Texas House budget and public education leaders said Wednesday that the best way to overhaul the state’s school finance system is to increase the base amount of money it gives to each district per student.

While costly, boosting the “basic allotment” — currently $5,140 per student — would help ease systemic funding inequities among the state’s 1,200 school districts and reduce the growing number of wealthier districts that are required to send money to the state to help buoy poorer ones, according to state Reps. John Otto of Dayton and Jimmie Don Aycock of Killeen. The two Republicans, who are both retiring before the 2017 legislative session, chair the House Appropriations and Public Education committees, respectively.

The panels are meeting jointly Wednesday and Thursday to hear from various experts, organizations and the public on how to fix key provisions of the state’s complex, patchwork method of funding public schools. The assignment came from House Speaker Joe Straus in early June, weeks after a momentous Texas Supreme Court decision that upheld the system as minimally constitutional while also deeming it “undeniably imperfect” and urging lawmakers to make improvements.

Otto and Aycock added that the benefits of increasing the basic allotment could go beyond reducing the number of districts that must make “recapture” payments under the state’s Robin Hood plan.

They said the move could also lower the amount of money the state is required to send to a small share of school districts every year since the state forced them to cut property taxes. (Long-held opposition to the Robin Hood plan has gained some momentum recently with Houston ISD, the state’s largest school district, facing its first recapture payment.)

[…]

Rising property values have saved the state about $14 billion over the past decade, Otto told the panels Wednesday, citing calculations from the Legislative Budget Board. Local revenue has made up an increasing share of public education spending during that time.

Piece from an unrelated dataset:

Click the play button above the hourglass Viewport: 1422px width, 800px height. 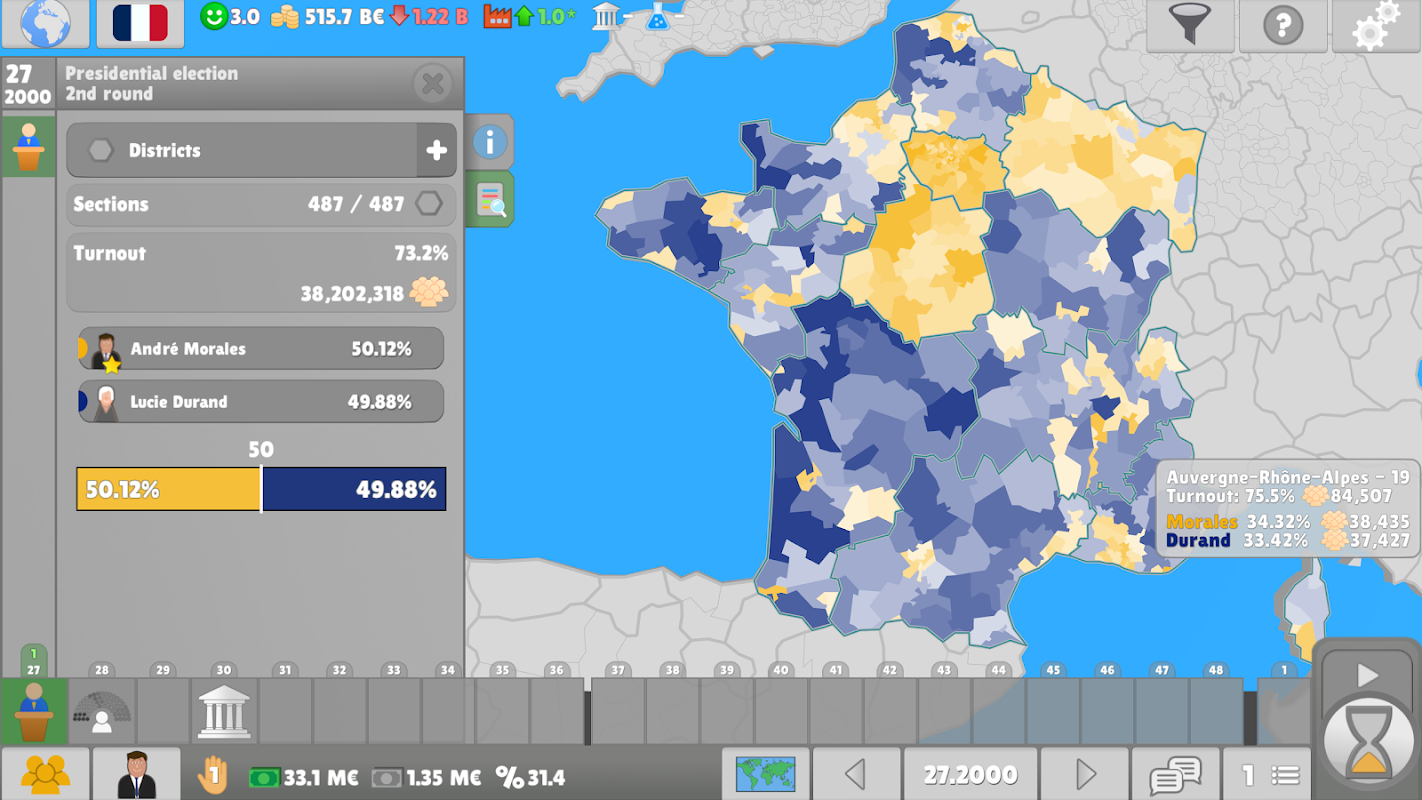pyautogui.click(x=1367, y=676)
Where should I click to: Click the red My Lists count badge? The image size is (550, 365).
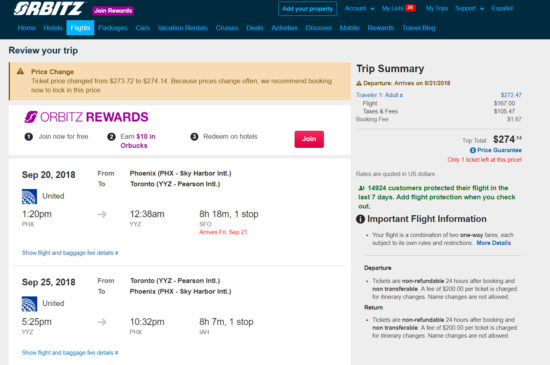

“Essentially the burden is shifting to the locals, and the state is benefiting from that,” Otto said.

If the state were investing more, school property tax rates would be much lower, officials from state agencies and schools said Wednesday.

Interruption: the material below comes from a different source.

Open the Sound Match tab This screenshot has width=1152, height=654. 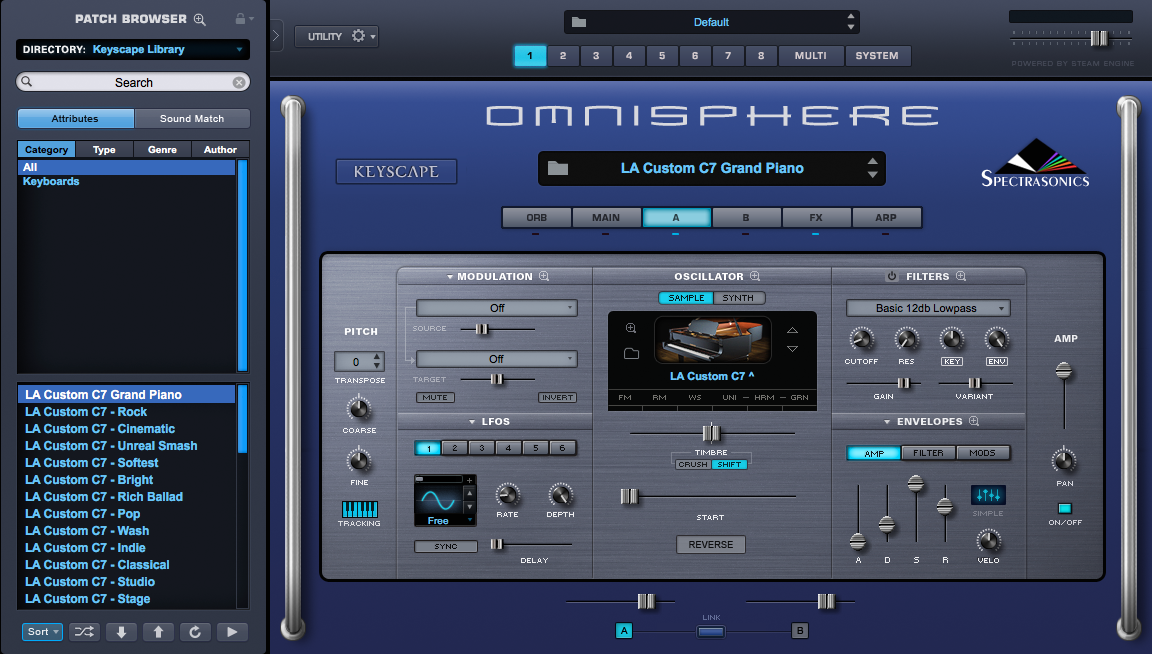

Nicole Conley, chief financial officer for Austin schools, told the panels the district would be able to slash its tax rate by 35 cents per $100 valuation if it didn’t have to pay recapture. That would save the average Austin homeowner $1,400 annually, she said, urging a “complete overhaul” of the system while acknowledging that is unlikely.

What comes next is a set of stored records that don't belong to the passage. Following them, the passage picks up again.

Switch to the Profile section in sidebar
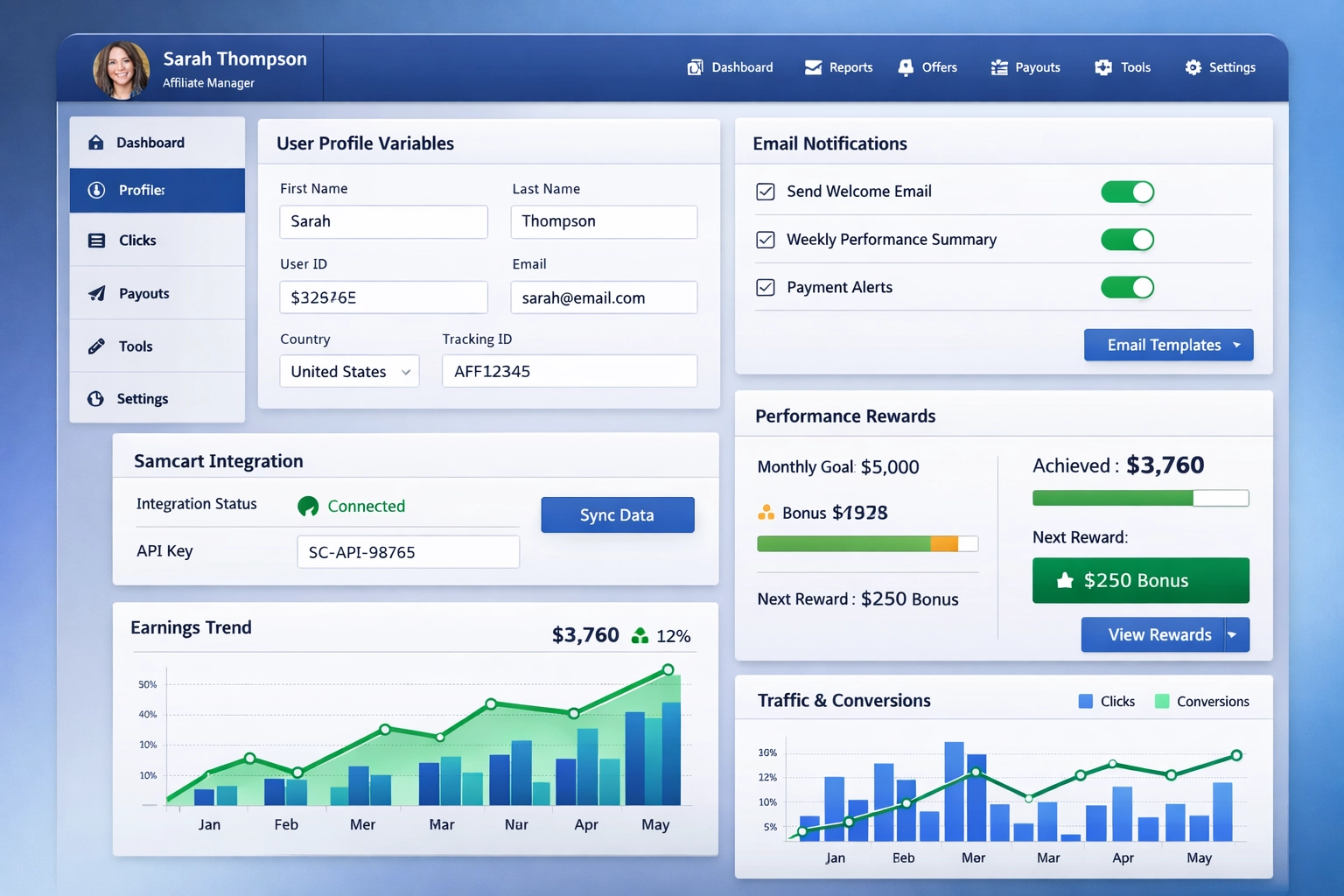 98,190
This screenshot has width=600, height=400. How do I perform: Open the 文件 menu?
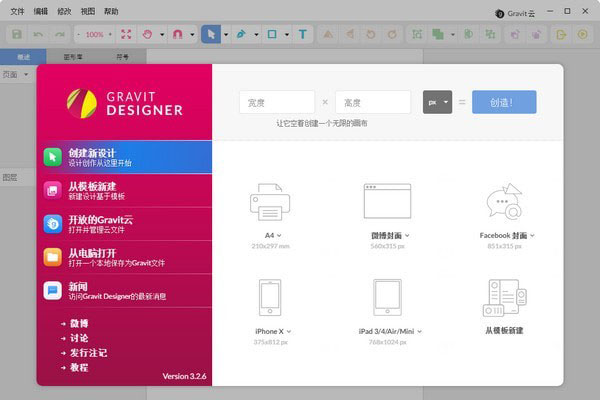click(x=17, y=10)
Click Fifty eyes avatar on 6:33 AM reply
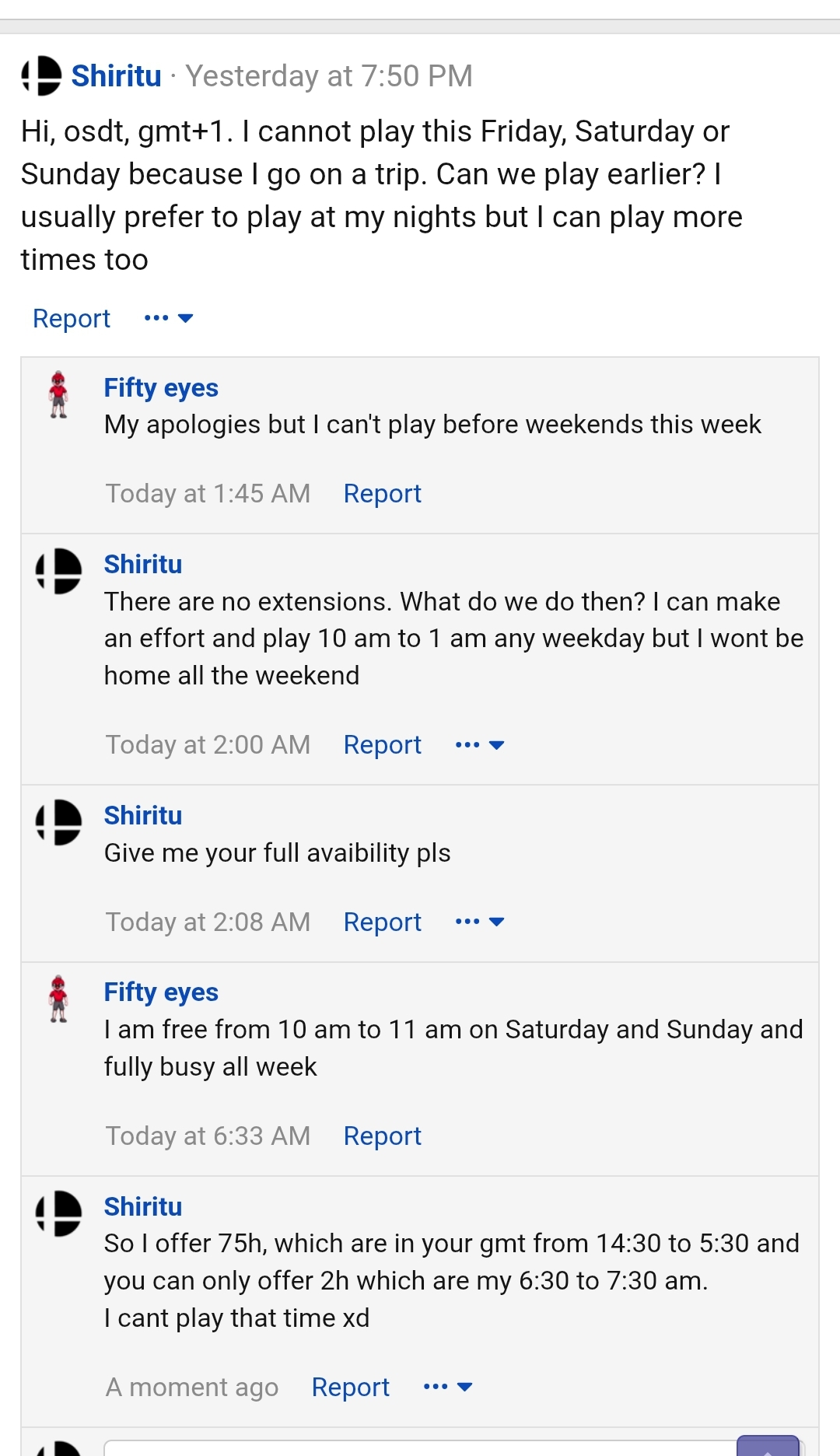 (58, 999)
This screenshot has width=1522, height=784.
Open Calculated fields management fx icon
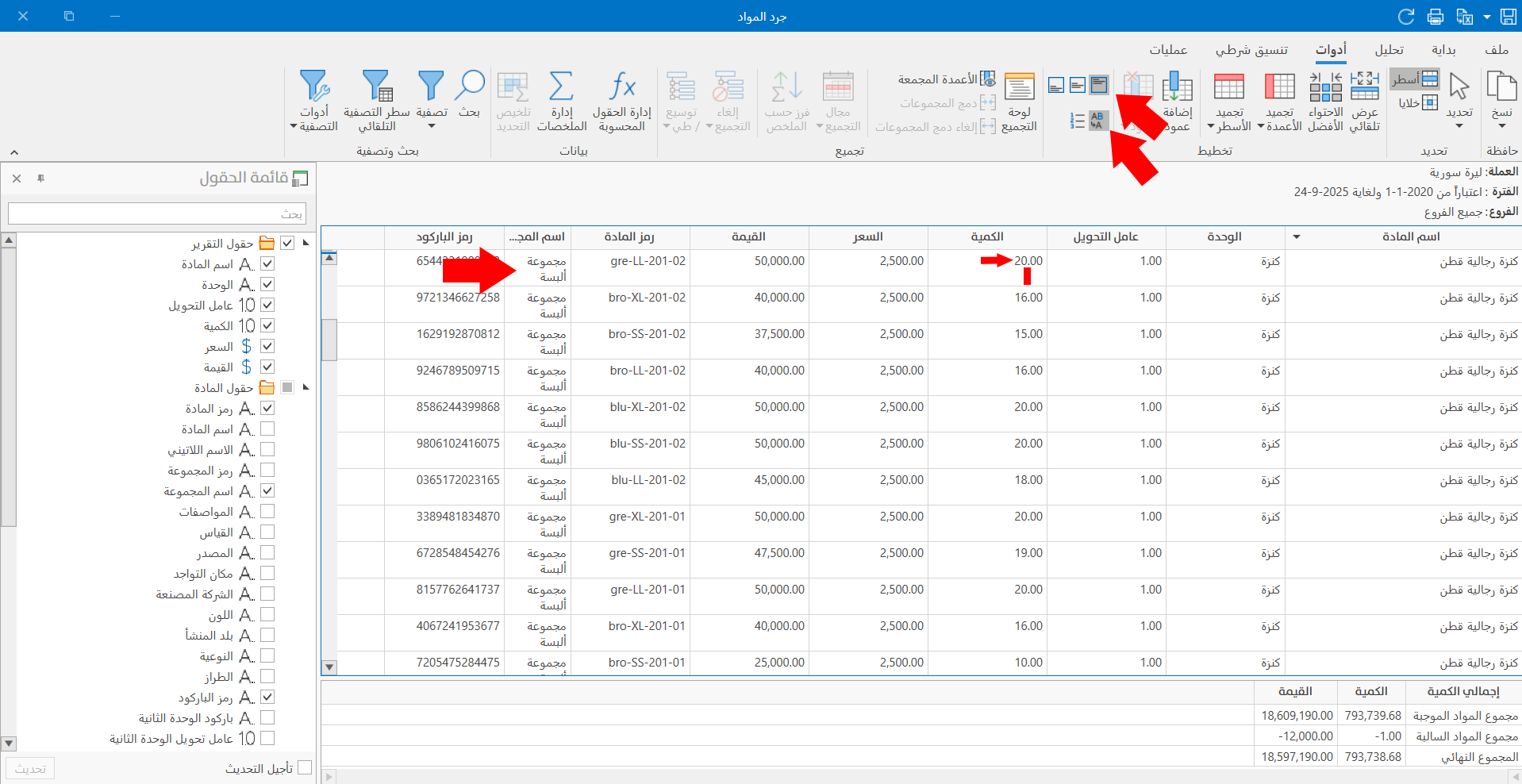(x=622, y=87)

“I do think that a complete overhaul will be something that is going to require a substantial investment from the state; I’m not quite sure about your temperament and readiness to get there,” she said, adding that lawmakers have become “over-reliant” on recapture.

She suggested capping the number of districts required to pay recapture and providing transportation funding to those that still have to, which the state doesn’t currently do.

It’s nice to see these things discussed, but don’t get your hopes up. Both Reps. Aycock and Otto are retiring, and even if they were coming back there’s no way that any legislation to address public ed funding or school finance in this way would make it through Dan Patrick’s Senate. I’m glad that the concerns of school disitricts (not just HISD) that are being affected by recapture are being heard, but it doesn’t make the strategy of voting down that HISD referendum this fall any less chancy. The Chron has more.